Strong Connection Found Between Number of Teeth and CVD Mortality

Research Associate Professor Dr. Sok-Ja Janket and her team further strengthened the oral health/cardiovascular disease link in the November 12, 2013, Journal of Clinical Periodontology. The paper, “Number of teeth, C-reactive protein, fibrinogen and CVD mortality,” is the first study to mathematically quantify the relationship between tooth count and oral inflammation.
Researchers looked at the association between number of teeth (in groups of 10 teeth) and cardiovascular and all-cause mortality to determine if having more teeth is linked to better survival. They used baseline data from the Kuopio Oral Health and Heart study of 256 people with coronary artery disease and appended mortality data during the span of 15 years to create a longitudinal study.
The results of this study indicated that with every additional 10 teeth a person had, cardiovascular survival increased significantly—by 27 percent. Interestingly, there was no significant improvement in the survival from all-cause mortality.
Dr. Janket pointed out several areas where this study improved on past research on this topic. The study:
- proved that baseline disease prevalence does not really affect the risk estimation if we use time-to-event analyses.
- adjusted potential confounding factors reasonably well, which plagued other previous studies.
- additionally adjusted for systemic inflammation, which other previous studies did not do successfully.
- quantified the effects of oral infection to systemic inflammation.
“Most importantly, when oral infection is controlled, the well-known systemic inflammation marker CRP in the lower levels was inversely associated with cardiovascular mortality,” she said. Dr. Janket postulated that this might be a case where CRP can be anti-inflammatory as previous molecular studies have suggested.

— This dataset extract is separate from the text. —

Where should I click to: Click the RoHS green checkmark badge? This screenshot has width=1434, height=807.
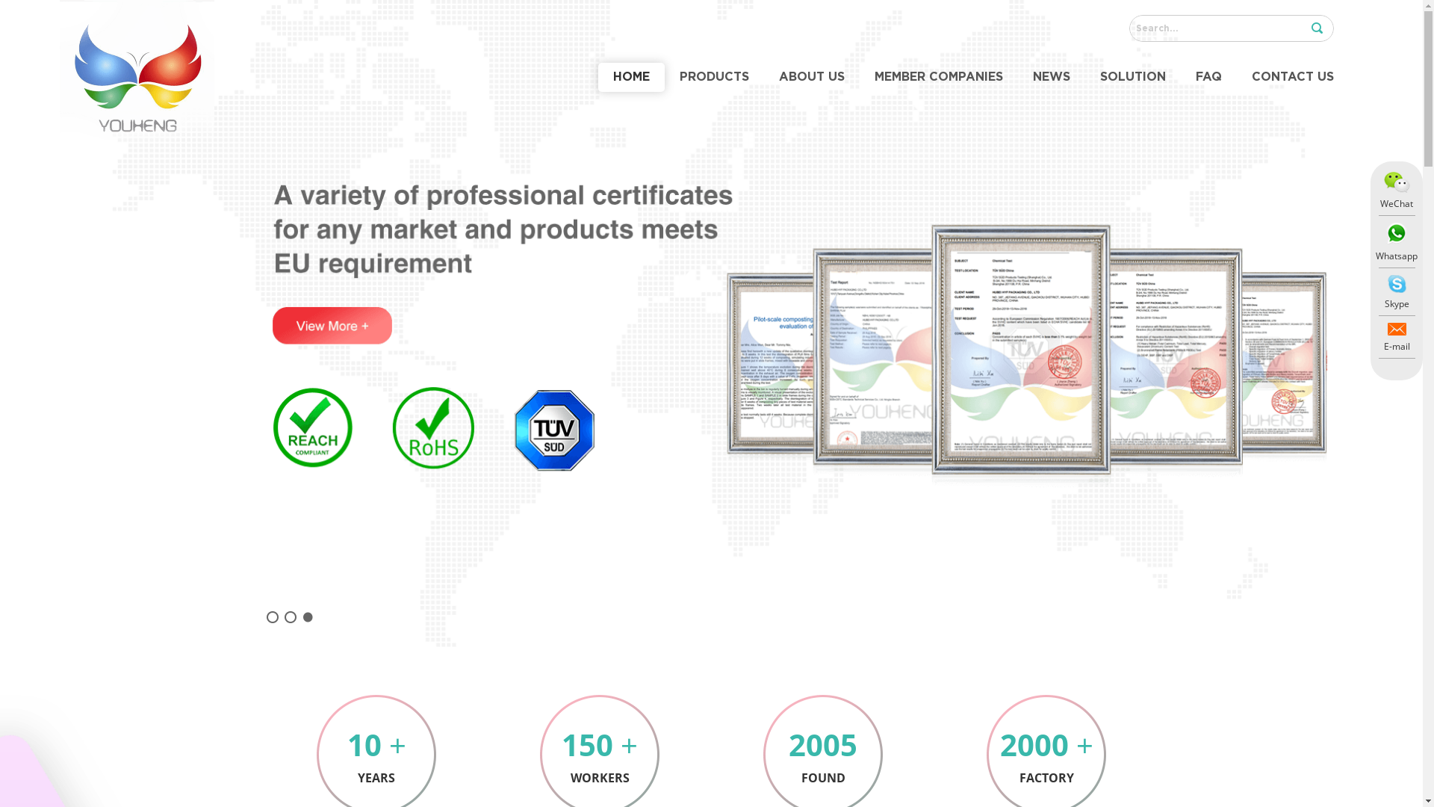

Authors included Dr. Janket; Dr. Alison E. Baird, SUNY Downstate Medical Center; Dr. Judith A. Jones, GSDM Chair of the Department of General Dentistry; Dr. Elizabeth A. Jackson, University of Michigan; Dr. Markku Surraka, Kuopio University; Ms. Wen Tao, Boston University; Dr. Jukka H. Meurman, University of Helsinki; and Dr. Thomas E. Van Dyke, Forsyth Institute.
The study was supported by an award from the American Heart Association to Dr. Janket.